**CHALLENGE:** Please quote the text of every record below word for word, leaving the pictures out of your answer.

**ENTRIES SUPPLIED:**
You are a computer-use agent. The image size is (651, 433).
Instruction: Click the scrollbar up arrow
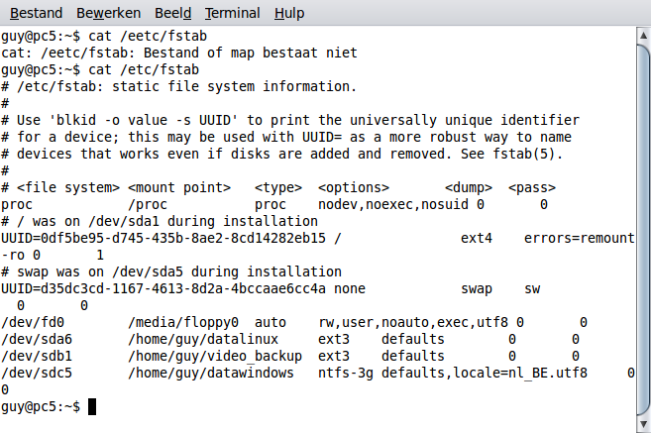[x=642, y=36]
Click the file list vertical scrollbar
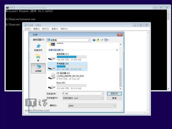The height and width of the screenshot is (129, 172). pos(120,77)
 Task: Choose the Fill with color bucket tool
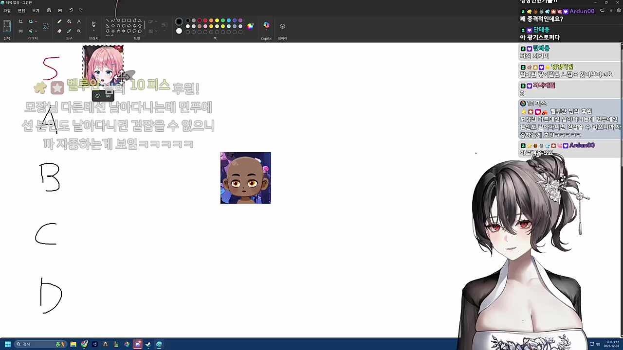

**ANSWER TO THE PROBLEM:**
You are a computer-use agent. The image size is (651, 433).
Instruction: Click the scrollbar up arrow
[x=642, y=36]
Click the file list vertical scrollbar
The height and width of the screenshot is (129, 172). pos(120,77)
 Task: Choose the Fill with color bucket tool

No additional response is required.